A kidney transplant is a surgical procedure performed to replace a diseased kidney with a healthy kidney from another person. The kidney may come from a deceased organ donor or from a living donor. Family members who make a good match may be able to donate one of their kidneys. This type of transplant is called a living transplant. Individuals who donate a kidney can live healthy lives with the remaining kidney. Due to laws and Regulations in Turkey, International patients must have a donated kidney from a living donor.
There are several advantages to living donor transplants when compared to cadaveric transplants. These include:
• There is less waiting time involved.
• There are higher success rates.
• Surgery can be planned, which allows for the best health of the donor and recipient.
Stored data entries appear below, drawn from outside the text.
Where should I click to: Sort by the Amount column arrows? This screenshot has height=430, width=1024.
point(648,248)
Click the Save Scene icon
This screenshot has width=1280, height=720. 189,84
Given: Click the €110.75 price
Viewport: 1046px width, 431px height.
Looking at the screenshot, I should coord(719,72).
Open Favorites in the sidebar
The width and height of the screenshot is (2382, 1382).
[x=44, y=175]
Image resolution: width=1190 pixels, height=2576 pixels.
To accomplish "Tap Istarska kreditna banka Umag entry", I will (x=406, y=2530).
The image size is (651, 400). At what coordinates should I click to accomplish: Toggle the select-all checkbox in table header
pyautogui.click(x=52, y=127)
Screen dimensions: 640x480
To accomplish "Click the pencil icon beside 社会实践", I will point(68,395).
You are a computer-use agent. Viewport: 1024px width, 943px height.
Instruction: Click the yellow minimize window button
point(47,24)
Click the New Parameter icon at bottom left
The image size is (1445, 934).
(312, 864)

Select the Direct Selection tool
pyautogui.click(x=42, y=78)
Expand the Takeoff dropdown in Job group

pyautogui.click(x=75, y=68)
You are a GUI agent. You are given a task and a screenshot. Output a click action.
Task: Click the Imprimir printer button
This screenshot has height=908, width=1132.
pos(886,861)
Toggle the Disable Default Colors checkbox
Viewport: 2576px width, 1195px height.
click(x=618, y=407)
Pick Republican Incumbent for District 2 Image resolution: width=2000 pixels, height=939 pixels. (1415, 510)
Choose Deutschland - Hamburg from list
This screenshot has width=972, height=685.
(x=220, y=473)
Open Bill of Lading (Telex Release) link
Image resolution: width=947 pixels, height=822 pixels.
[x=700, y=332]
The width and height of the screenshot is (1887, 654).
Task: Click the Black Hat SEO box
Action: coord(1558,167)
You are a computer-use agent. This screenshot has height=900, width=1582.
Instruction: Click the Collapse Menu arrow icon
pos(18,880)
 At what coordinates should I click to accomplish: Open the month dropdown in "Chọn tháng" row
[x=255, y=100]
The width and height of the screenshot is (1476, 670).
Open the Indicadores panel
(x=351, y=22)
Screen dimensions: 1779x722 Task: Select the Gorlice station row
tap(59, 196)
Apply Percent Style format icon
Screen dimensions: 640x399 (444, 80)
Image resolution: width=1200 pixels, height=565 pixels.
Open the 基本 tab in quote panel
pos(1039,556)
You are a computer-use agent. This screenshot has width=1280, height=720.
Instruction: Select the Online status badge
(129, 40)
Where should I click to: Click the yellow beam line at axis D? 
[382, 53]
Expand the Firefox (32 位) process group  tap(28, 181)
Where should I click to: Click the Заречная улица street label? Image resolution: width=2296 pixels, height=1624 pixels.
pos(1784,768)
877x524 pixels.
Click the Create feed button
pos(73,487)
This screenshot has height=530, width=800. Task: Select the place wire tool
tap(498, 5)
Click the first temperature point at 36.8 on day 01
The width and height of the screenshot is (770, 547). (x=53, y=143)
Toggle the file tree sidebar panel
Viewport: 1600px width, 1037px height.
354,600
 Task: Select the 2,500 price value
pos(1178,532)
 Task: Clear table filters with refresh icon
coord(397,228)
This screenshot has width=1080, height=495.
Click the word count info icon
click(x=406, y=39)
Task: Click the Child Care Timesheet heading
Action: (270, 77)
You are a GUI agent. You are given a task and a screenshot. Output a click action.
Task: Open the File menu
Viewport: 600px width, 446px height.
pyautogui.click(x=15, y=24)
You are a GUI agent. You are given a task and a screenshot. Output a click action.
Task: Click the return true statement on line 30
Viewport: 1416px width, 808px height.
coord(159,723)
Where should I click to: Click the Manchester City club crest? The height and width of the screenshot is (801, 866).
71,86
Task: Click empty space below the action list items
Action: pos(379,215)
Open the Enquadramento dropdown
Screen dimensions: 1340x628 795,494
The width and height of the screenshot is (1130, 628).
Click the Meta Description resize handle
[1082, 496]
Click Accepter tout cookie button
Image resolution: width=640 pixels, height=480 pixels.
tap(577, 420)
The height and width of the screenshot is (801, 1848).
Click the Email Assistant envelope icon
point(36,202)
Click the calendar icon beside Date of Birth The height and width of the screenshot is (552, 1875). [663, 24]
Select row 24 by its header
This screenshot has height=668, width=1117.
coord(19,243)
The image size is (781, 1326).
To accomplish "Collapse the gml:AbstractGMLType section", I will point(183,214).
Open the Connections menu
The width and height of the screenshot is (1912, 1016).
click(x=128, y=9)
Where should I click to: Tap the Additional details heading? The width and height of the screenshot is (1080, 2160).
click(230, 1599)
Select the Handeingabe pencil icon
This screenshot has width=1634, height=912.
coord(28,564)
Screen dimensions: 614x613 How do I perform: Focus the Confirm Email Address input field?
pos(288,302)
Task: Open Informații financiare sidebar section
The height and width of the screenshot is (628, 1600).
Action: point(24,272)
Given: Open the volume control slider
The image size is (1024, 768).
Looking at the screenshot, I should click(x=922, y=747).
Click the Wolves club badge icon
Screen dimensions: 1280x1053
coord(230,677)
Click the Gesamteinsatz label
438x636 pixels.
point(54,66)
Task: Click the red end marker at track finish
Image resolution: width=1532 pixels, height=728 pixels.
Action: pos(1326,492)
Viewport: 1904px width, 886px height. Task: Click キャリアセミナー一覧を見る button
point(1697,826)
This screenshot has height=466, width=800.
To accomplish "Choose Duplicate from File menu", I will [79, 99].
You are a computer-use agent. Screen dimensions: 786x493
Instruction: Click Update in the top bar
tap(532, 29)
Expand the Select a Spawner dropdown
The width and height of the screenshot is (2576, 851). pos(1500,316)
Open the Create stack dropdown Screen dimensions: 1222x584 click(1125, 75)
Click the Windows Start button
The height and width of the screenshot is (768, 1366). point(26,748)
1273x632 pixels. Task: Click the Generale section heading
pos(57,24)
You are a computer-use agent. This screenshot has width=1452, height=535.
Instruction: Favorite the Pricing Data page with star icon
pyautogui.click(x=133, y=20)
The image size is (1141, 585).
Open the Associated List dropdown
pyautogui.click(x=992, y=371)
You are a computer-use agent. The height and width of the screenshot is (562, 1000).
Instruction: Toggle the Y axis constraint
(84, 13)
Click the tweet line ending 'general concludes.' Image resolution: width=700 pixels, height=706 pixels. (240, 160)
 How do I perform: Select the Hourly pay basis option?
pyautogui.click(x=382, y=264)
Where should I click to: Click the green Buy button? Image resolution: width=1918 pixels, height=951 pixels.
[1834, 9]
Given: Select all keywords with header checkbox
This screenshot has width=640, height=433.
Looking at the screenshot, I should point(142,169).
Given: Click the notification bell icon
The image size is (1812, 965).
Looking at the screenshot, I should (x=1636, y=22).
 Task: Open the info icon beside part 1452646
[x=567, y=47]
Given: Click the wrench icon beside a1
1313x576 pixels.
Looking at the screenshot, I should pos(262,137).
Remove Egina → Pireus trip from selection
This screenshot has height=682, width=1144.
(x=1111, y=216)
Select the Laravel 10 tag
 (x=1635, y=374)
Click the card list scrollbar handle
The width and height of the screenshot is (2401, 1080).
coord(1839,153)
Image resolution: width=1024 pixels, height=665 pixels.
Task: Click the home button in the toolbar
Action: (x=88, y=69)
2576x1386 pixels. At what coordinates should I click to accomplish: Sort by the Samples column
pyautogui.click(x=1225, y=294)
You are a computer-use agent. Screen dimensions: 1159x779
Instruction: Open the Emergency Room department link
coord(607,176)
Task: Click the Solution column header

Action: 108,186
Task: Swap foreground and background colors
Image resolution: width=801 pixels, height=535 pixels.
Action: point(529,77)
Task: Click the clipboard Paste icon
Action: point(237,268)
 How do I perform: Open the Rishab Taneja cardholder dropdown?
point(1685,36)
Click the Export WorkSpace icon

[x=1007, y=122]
The necessities of the basic kidney transplantations are very similar to those used for blood transfusions.
There are four major blood types in humans. These types are simply noted as blood type A, B, AB and O. Another factor, the Rh factor, adds a plus or a minus following the above blood type letter, so that all of us have a blood type such as A+ or B- and so on. This plus or minus factor, however, relates only to a particular cell type in the blood and this factor is not part of the kidney. Thus, the positive or negative feature in blood typing has nothing to do with the matching of a kidney between a donor and a recipient.
A recipient with blood type O can receive a kidney only from a donor with blood type O. A recipient with blood type A may receive a kidney from a recipient with blood type O or A and a recipient with blood type B can receive a kidney from a donor with blood type O or B. Obviously, a recipient with blood type AB can receive a kidney from a person of any blood type.